"build up rebel muscles for the harder and harder fight ahead"

With places like UC Berkeley costing tens of thousands per year, many students now come from sheltered and/or upper-class backgrounds, whether they are white or people of color. They are gaining degrees within an institution that is now structured to manufacture the next generation of wealthy and powerful elites, whether in business or the nonprofit industrial complex. So you might, as a student, not have been exposed to what it means to have your kids be target practice for every cop who walks by, simply because they are black or brown. You might not get how it feels to be evicted from your home, made homeless, made criminal. It might feel scary, challenging, or discomforting to now be exposed to ideas, people, and varied life experiences and upbringings that are far from your own underlying assumptions and lived experienced. That’s OK.

You can walk through and beyond those assumptions; you can choose solidarity not charity, to be on the side of the dispossessed, as accomplices and co-conspirators in shaping an egalitarian and self-organized society. As a student who has already chosen to step into the street, despite the odds of that happening given the reactionary state of “higher” education, you can choose to become a rebel who thinks and acts for themselves, collectively with others — and stay one, even if it takes you a while to work through your prickly feelings.

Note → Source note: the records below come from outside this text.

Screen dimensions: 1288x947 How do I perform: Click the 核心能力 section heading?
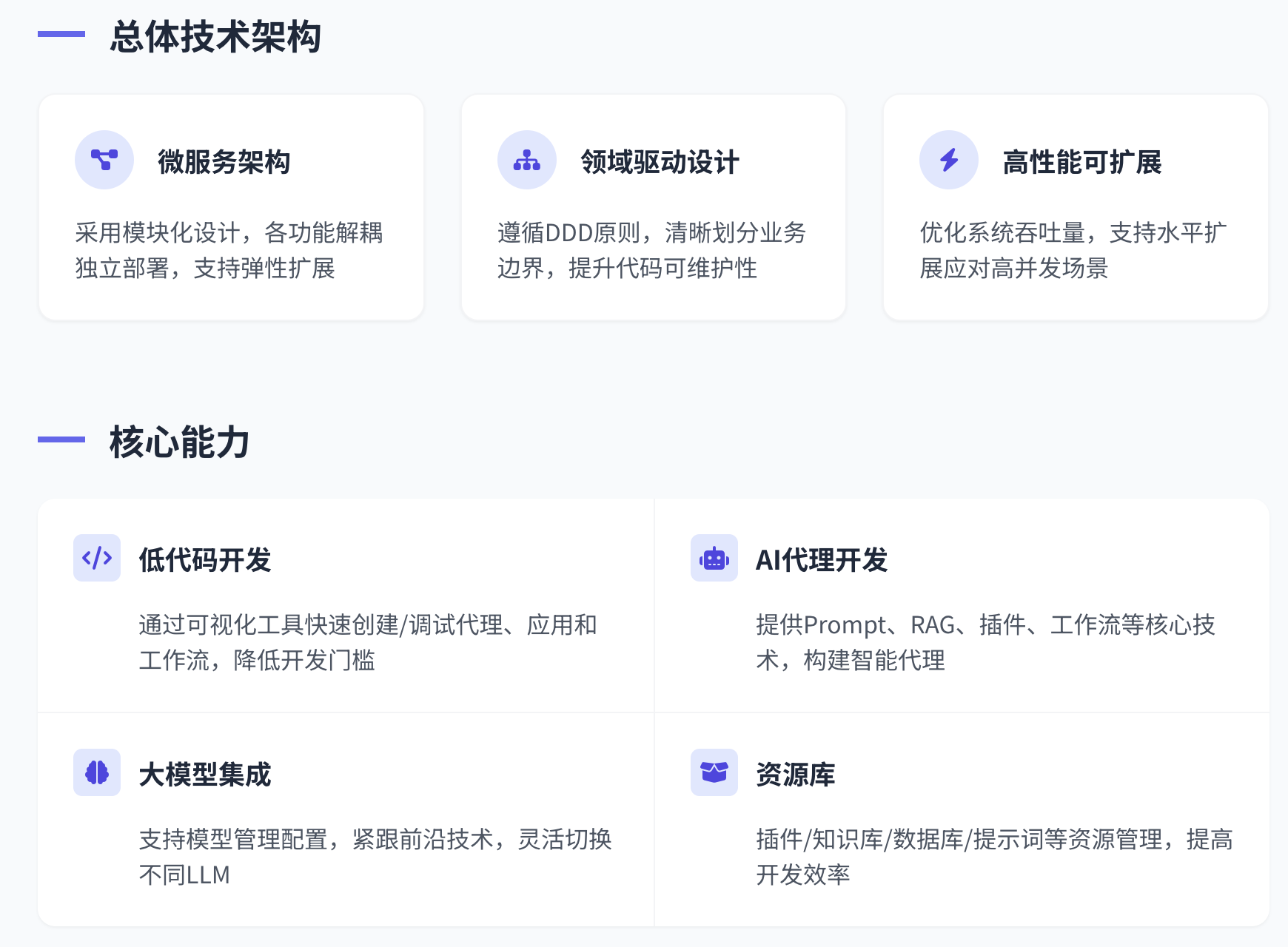[x=179, y=442]
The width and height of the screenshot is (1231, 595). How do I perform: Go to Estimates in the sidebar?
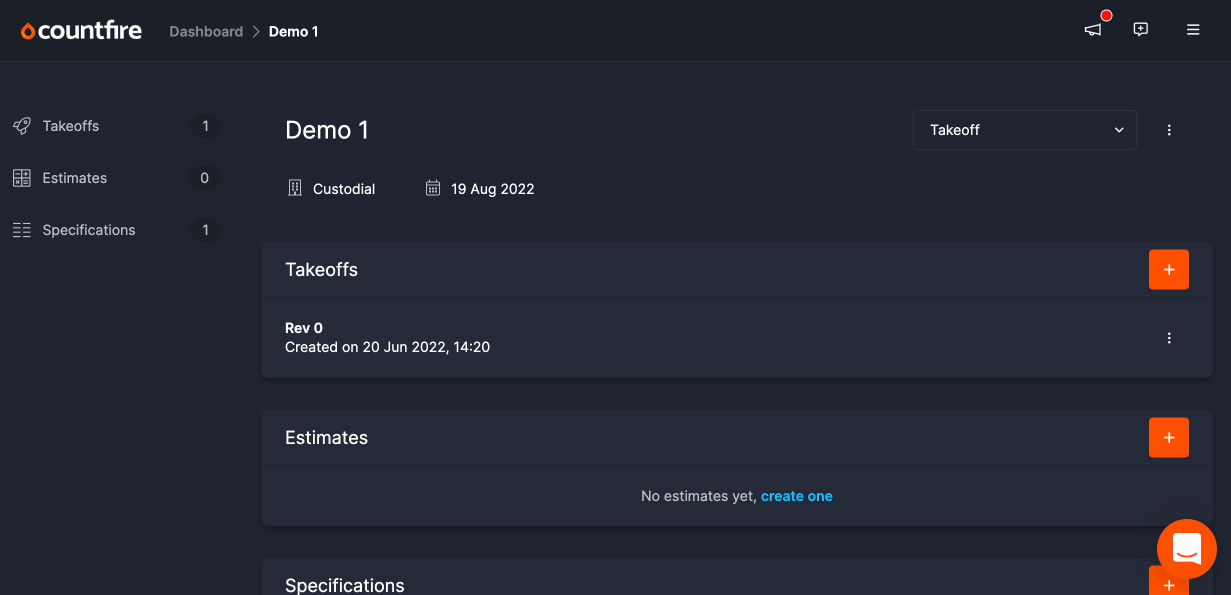(75, 178)
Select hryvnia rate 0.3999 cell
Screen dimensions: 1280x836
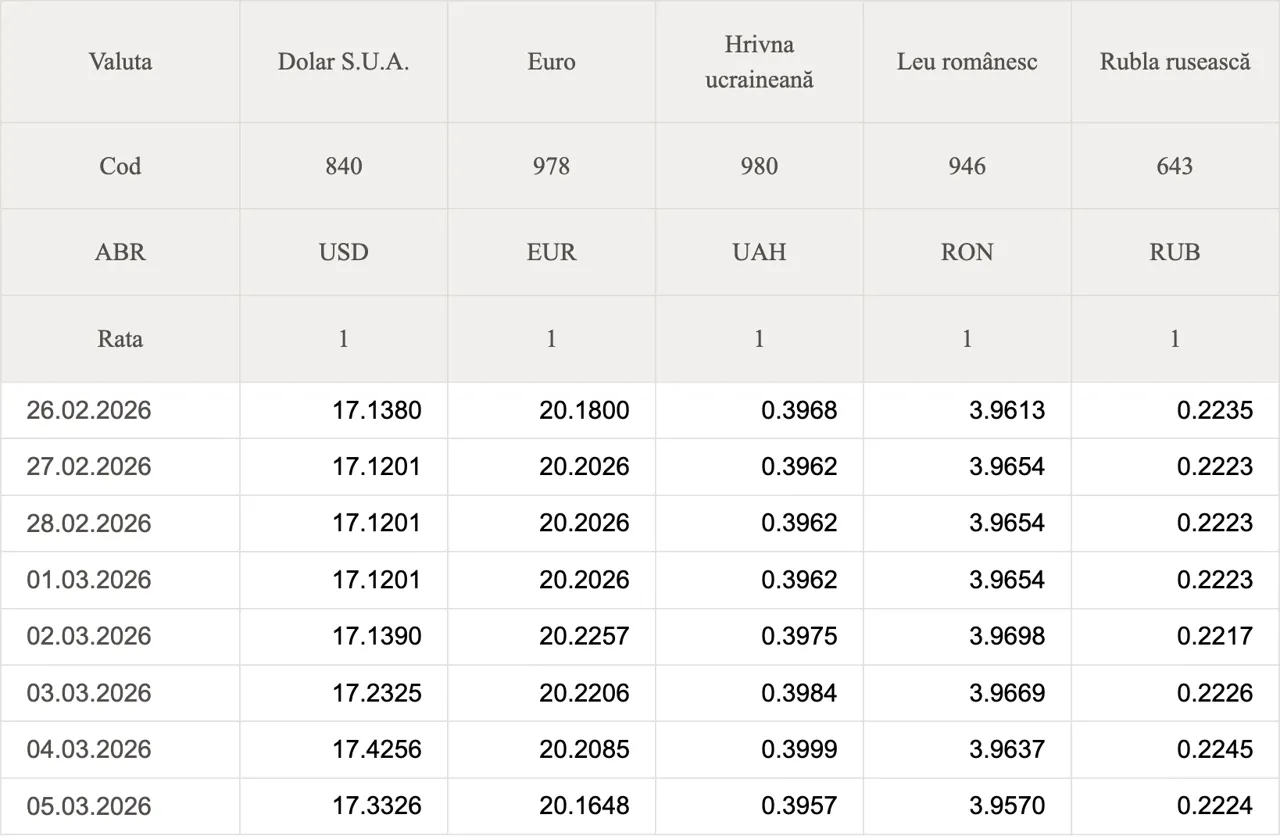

What’s not OK is what students and others are doing with their prickly feelings on the streets to their purported fellow protesters.

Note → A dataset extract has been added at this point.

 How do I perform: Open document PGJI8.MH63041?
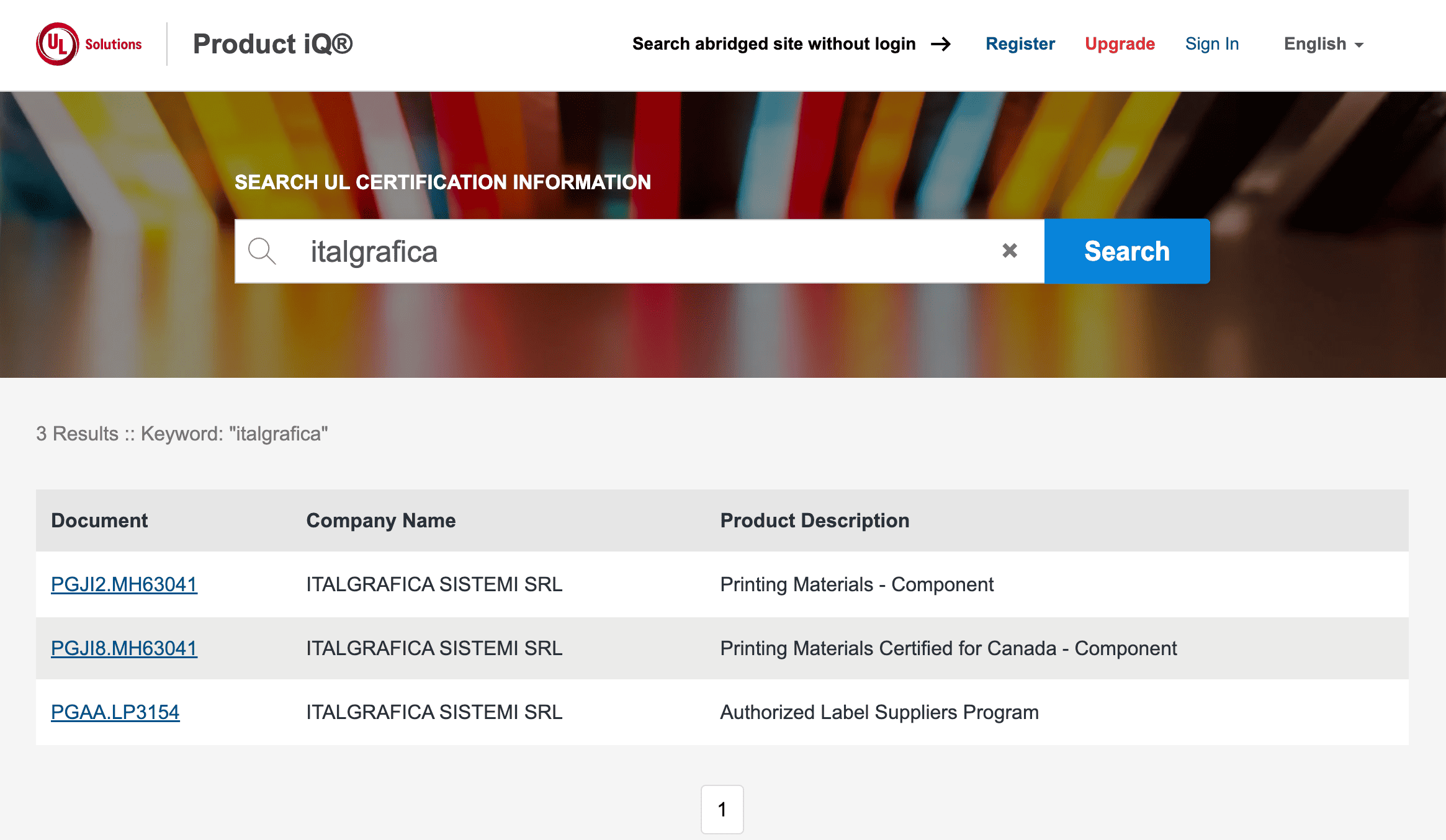pos(124,648)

It is not OK to take out your own personal limits on others who are trying, like you, to create a better form of social organization, especially when those others are often people who are the precise targets of policing because of skin color and/or class and gender, politics and/or tactics — or whatever.

So rather than yelling “peaceful protest” and waving fingers at people who are doing things that discomfort you — tactically and politically — see your discomfort as your own growing pains, as a wake-up call, as all of us becoming different and better people through the many beautiful, varied, powerful acts of making social change toward a better world as we discomfort ourselves and society.

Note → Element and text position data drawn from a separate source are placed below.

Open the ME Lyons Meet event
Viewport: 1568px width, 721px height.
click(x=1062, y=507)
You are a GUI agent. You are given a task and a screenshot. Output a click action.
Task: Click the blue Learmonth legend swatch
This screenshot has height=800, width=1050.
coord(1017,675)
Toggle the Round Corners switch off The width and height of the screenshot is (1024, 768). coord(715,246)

For example, several nights ago, right in front of the Berkeley police station and lines of riot police, a black person tossed a bit of garbage in the direction of the cops. A white person who looked visibly shaken by that act quickly screamed at the top of their voice, while gesturing frantically toward the black person, “Provocateur! Stop them!” and so on, whipping many other people up to do the same thing. Fortunately, the black person wasn’t arrested, and two white people stood behind the person who was loudly outing them. Also fortunately, the white person realized just as quickly that they were putting the black person in profound danger. “I was feeling upset,” the white person said. “But I should have walked away for a minute or two instead of yelling. I won’t do that again.”

A lack of solidarity can also be traced to disagreements about strategic symbols, strategic choices, and/or forms of organization, and wanting to see things go a certain way. Perhaps this is not the kindest way to put it, but such an outlook, at heart, relies on notions of control: protesters wanting things to go their own way — a singular way that fits with what they think is the best thing to do. That translates into a sentiment: “we” need to do something [fill in a single tactic or strategy] that “people” can understand.

Yet as should be apparent from all the rainbow of strategies, tactics, protests, and direct actions as well as prefigurative politics flowering across the United States, different direct actions and tactics speak to different people. That’s precisely why this gorgeous (albeit always messy) movement is staying so strong, growing so much. Indeed, it is dynamic because people have been innovating tactics, sharing them across the continent via social medias, and then borrowing them for their cities and towns, to further innovate. Some people are moved by die-ins in malls; others by trains or freeways or bridges being blocked, or kids walking out of their schools in defiance of their teachers; others are touched by seeing a new luxury restaurant’s windows smashed, knowing that such places mean more policing, criminalization, and evictions of people of color and the poor; still others are moved by graffiti on the side of police cars, because it signals that the police aren’t thoroughly in control as an invading army; and on and on. Mostly, many are simply moved by the fact — and therefore are starting to join enthusiastically in the protest, too — that millions of feet are pounding many miles of pavement night after night after night against killer cops and white supremacy.

We haven’t stopped, though the police are working overtime to divert and confound us.